Thanks to everyone for the help on this.
Here is what we have found to date with large file support and Linux.
* you must be running RHat Kernel 2.4.2 (this includes large FS support in ext2) * you must have an application that supports large FS's (as per Aaron's idea we modified the gzip.c header and recompiled gunzip) * you need to be mounting with NFS v3 for > 2GB
Thanks to all for the help again..
-----Original Message----- From: Chris Thompson [mailto:cet1@cus.cam.ac.uk] Sent: Thursday, March 29, 2001 3:37 AM To: toasters@mathworks.com Cc: dhubbard@websense.com; Aaron.Sims@netapp.com; crandall@matchlogic.com Subject: Re: File too large ?
Just concentrating on the Solaris parts of this thread...
Dan Hubbard dhubbard@websense.com wrote:
We are using a ONTAP v 6.0.1 and are NFS mounting Solaris and Redhat Linux boxes. We are in the process of creating some large text files and cannot either gunzip and/or create files greater than 2GB's. We have bumped up
our
maxfiles and set the options nfs.v2.df_2gb_lim ON without any luck.
You don't say which version of Solaris you are running. I don't believe the version of gunzip included in Solaris 8 is large-file-aware.
Charles Randall crandall@matchlogic.com wrote:
- NFS v2 doesn't support files larger than 2 GB. Switch to NFS v3. Only
very recently has the Linux NFS implementation supported NFS v3 (see
below).
- Can you work with files larger than 2 GB using the same tools on a
local
file system? If so, NFS v3 will help. If not, you'll have to find out how
to
"large file enable" your applications. On Solaris, look at the "largefile" and "lfcompile" manpages.

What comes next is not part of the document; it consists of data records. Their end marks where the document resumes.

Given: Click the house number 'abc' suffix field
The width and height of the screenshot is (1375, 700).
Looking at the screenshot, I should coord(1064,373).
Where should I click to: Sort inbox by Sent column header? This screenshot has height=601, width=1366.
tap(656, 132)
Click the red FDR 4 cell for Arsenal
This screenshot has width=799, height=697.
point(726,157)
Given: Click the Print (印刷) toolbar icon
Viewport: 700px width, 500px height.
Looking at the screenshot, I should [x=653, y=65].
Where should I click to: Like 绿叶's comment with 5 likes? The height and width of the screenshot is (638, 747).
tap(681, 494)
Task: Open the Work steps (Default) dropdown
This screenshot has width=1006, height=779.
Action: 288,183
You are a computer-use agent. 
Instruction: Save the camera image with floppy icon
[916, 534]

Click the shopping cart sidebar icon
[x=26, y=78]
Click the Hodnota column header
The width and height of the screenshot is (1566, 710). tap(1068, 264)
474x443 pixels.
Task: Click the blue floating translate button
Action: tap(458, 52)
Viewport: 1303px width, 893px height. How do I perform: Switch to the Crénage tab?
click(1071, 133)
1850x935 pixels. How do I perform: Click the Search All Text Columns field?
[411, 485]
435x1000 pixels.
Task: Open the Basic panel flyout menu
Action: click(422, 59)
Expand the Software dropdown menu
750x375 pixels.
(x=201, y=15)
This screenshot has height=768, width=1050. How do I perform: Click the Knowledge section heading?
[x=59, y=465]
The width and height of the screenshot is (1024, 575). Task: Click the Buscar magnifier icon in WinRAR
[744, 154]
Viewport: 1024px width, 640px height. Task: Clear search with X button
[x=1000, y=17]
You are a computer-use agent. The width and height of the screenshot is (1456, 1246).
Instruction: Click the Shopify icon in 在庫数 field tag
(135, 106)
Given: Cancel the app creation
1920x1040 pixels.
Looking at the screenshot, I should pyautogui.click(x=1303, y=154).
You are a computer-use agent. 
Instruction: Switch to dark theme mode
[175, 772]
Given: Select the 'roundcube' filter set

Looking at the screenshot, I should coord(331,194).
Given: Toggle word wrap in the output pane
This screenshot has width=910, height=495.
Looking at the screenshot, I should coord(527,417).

It's perhaps worth adding that large file support (i.e. > 2 GB) started with Solaris 2.6. Some people run amazingly ancient versions of Solaris...
Aaron Sims Aaron.Sims@netapp.com wrote: [ ... NFS v2 comments omitted ... ]
I've seen this before (at least on Solaris) using NFSv3. Some utilities in
Solaris (like 'ls','tar' etc.) will utilize 32bit versions system calls
like
open(),stat(),read(), etc. In order to do operations on a file larger than
2gb, your program must use open64(),stat64(),etc. I've seen Solaris' 'ls' command cough up hair balls because the file is larger than 2gb. I ran 'truss ls -l largefile' and noticed that 'ls' was using the wrong system calls. Although, on that same system, if I used '/usr/ucb/ls' it worked just fine. Using 'truss' on '/usr/ucb/ls' showed that it was using the correct system calls.
This rather amazes me. Solaris /usr/bin/ls is supposed to have been large-file-aware right from the start of Solaris 2.6, and I've never seen it behave as described above since then.
I *have* observed problems with Solaris ls(1) applied to files larger than 2^40 bytes (the UFS limit) but smaller than 2^43 bytes (the WAFL limit). Of course, even on a filer such files are necessarily sparse! That was some time ago, I'll try and repeat the experiment with up-to-date versions of both Solaris and ONTAP.
I finally found an answer on how to force your application (I'll assume you have source code) to use the 64bit version of the system calls. You need to define _FILE_OFFSET_BITS 64 in your source code. That'll force your app (under Solaris) to use open64(),stat64(), etc. You might want to peruse through your gunzip code to see if it is defined.
This is all described in the lfcompile(5) man page, of course.
Note also that if you are compiling in 64-bit architecture mode (e.g. -xarch=v9 with the SUNWspro compilers) in Solaris 7 or later, then the largefile support comes along with it automatically.
I'm not sure that upgrading to 6.0.1R3 will help if you're using NFSv2.
I don't think it will help if you are using NFSv3 either!